10/03/2011
di redazione
Si chiama “Ricerca, Restauro, Musealizzazione: un laboratorio per il territorio” il progetto portato avanti dall’associazione culturale Chirone di Tolfa che ha preso il via in questi giorni. Il laboratorio, che si tiene presso il Museo Civico della cittadina collinare, sta lavorando attualmente su alcuni reperti provenienti dall’abbazia cistercense di San Giusto presso Tuscania (Vt): si tratta di manufatti che costituiscono vivaci documenti della vita abbaziale, come spade, calici in vetro, monete e sigilli.

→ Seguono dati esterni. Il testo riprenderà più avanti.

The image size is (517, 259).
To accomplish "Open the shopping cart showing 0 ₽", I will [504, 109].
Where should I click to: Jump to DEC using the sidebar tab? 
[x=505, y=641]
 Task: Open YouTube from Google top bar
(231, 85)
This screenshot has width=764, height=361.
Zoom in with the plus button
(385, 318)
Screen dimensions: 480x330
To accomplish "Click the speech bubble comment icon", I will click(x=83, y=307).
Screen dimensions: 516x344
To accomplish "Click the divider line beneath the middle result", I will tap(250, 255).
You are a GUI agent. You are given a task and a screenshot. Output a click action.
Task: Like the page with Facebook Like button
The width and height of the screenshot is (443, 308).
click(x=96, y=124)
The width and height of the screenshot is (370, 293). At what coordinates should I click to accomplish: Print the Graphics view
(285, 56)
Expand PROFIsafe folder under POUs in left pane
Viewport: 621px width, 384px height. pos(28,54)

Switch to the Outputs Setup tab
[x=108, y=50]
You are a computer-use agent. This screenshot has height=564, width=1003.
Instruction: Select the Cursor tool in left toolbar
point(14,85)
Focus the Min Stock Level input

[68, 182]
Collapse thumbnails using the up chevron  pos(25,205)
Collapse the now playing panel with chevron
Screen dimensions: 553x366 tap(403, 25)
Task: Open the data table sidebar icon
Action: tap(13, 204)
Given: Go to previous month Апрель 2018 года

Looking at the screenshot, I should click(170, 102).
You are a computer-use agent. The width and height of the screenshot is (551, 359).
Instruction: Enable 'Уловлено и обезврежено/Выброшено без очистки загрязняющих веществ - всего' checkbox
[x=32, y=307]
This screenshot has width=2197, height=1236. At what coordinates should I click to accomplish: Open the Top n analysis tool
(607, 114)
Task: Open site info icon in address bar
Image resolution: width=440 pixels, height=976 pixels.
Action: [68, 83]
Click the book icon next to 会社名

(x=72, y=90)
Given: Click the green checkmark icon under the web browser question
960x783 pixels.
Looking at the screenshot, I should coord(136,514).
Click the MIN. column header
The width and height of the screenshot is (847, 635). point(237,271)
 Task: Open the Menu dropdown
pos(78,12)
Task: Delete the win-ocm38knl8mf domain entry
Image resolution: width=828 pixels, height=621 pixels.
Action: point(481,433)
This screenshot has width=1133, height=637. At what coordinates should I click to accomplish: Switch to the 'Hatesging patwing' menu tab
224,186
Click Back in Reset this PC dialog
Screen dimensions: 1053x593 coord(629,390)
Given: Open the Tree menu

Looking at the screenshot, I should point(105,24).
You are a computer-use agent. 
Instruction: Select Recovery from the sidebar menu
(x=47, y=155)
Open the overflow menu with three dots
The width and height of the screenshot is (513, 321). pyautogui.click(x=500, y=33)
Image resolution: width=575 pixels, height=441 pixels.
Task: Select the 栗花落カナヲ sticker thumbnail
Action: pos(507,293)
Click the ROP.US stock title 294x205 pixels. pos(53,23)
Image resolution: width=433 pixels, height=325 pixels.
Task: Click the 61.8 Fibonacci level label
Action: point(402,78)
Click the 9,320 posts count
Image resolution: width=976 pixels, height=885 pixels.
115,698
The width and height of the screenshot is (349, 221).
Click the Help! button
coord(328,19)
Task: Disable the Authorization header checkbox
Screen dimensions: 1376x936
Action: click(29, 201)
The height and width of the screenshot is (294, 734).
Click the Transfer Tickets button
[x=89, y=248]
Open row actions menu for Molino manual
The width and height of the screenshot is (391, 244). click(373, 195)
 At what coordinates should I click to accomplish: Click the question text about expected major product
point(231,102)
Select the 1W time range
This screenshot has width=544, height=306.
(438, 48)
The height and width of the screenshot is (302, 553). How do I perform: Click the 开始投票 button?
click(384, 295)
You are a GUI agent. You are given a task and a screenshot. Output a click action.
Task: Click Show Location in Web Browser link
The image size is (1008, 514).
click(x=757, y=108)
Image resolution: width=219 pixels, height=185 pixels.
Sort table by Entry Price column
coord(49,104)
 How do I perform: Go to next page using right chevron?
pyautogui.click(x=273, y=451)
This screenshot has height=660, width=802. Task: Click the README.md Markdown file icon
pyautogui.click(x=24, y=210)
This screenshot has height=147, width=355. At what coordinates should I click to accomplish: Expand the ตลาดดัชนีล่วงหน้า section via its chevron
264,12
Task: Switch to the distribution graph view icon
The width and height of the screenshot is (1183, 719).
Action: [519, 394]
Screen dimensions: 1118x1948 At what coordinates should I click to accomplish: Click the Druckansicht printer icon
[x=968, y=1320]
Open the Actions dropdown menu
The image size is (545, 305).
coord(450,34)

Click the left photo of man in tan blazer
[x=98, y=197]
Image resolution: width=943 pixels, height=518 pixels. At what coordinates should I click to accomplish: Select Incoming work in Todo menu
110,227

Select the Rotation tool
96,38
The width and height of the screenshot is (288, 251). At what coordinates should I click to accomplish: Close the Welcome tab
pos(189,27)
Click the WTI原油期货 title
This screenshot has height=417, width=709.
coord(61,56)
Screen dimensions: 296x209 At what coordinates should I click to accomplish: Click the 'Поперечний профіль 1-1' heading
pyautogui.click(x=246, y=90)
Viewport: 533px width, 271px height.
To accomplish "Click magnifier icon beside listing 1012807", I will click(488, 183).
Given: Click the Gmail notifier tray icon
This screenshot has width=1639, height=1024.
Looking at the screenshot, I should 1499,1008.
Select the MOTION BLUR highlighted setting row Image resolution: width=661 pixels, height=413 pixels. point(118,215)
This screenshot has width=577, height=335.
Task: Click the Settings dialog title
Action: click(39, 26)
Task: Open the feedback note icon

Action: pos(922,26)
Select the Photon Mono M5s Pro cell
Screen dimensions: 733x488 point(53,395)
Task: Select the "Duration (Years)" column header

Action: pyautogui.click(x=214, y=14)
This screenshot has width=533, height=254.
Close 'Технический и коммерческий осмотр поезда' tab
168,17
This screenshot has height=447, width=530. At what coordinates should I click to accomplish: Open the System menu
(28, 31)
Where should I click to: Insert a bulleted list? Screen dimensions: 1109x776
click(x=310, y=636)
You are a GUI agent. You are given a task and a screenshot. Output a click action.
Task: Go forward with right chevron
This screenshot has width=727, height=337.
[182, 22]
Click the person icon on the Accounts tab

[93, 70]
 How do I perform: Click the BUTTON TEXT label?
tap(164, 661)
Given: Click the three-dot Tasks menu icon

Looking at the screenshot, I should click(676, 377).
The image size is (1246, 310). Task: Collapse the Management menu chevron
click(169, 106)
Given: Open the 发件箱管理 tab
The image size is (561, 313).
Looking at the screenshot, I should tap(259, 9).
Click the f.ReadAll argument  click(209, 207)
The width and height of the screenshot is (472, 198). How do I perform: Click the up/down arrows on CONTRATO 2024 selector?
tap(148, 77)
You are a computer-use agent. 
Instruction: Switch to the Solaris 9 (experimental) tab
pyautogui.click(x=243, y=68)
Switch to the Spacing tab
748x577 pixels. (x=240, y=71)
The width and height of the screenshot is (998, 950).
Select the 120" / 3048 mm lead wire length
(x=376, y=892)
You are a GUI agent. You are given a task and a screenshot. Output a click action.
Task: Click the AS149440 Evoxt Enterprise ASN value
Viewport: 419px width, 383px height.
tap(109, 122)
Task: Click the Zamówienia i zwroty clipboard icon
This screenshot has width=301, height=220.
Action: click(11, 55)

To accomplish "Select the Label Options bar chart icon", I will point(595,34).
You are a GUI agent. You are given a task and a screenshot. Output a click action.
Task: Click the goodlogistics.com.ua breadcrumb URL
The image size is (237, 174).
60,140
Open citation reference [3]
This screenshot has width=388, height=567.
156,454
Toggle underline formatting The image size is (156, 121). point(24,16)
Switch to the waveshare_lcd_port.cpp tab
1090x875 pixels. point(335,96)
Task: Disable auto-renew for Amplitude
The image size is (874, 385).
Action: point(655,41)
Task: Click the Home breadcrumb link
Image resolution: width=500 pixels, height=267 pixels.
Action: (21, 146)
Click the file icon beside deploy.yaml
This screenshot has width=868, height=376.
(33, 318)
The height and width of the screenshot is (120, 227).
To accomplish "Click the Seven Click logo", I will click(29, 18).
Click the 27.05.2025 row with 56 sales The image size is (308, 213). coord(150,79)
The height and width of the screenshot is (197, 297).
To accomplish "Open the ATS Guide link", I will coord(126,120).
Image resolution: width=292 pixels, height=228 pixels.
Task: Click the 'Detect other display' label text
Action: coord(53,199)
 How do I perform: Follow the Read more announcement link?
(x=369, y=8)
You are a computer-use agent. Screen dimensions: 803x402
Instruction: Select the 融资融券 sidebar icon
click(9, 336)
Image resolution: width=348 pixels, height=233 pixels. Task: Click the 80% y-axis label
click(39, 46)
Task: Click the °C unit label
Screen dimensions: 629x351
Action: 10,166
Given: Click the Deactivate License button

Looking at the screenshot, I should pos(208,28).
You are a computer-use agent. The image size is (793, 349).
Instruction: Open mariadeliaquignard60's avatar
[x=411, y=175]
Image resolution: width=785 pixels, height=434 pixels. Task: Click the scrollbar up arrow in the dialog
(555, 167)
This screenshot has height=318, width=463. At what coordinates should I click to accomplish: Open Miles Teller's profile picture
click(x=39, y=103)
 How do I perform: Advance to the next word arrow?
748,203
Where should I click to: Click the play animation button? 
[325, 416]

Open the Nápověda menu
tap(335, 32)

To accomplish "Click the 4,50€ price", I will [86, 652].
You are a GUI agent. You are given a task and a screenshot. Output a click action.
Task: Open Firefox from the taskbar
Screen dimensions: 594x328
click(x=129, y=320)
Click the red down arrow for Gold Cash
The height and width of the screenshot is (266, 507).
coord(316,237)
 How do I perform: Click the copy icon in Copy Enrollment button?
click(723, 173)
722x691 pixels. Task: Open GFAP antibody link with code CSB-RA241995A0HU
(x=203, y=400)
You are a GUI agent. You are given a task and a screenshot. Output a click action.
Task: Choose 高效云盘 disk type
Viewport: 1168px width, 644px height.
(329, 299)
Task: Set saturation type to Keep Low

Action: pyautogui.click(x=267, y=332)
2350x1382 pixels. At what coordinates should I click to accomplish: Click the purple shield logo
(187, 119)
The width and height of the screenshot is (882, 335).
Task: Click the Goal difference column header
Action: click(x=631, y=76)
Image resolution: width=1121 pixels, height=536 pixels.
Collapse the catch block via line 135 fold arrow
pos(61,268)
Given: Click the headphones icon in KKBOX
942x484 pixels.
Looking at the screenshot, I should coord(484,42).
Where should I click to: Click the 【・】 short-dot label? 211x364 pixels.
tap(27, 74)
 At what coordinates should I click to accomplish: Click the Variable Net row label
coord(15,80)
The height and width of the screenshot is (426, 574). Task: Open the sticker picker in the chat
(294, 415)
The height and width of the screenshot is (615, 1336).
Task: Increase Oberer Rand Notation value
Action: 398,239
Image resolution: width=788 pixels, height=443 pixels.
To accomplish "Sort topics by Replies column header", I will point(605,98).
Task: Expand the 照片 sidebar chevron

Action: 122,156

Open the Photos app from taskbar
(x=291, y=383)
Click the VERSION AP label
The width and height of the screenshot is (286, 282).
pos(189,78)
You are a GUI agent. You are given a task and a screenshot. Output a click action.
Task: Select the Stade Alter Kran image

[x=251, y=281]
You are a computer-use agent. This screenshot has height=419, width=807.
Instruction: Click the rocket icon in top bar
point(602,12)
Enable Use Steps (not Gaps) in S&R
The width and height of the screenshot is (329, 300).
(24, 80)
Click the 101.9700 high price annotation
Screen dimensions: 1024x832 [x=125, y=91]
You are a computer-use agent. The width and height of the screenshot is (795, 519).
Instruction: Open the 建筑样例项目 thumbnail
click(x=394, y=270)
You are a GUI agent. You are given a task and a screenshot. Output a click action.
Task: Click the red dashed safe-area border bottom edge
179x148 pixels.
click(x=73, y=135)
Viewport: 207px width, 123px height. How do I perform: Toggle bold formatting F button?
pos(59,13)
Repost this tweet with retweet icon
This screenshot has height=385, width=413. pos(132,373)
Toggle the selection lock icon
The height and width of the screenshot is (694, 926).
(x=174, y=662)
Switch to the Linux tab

Gli oggetti sono stati affidati alle cure della restauratrice Manuela Moraldi che, coadiuvata dalle esperte Teresa Piroli e Fabiola Scoponi, laureate in conservazione dei beni culturali, restituiranno “nuova vita” a questi materiali provati da secoli di interramento.
Il progetto, finanziato dalla Presidenza del Consiglio Regionale del Lazio, si è potuto realizzare grazie all’attenzione della soprintendente Anna Maria Moretti, di Laura Ricciardi della Soprintendenza per i Beni Archeologici per l’Etruria Meridionale e dell’archeologa Giovanna Velluti.
Il lavoro svolto dall’associazione Chirone sarà presto presentato in una mostra temporanea con l’intento di valorizzare e rendere fruibili i piccoli tesori del Lazio.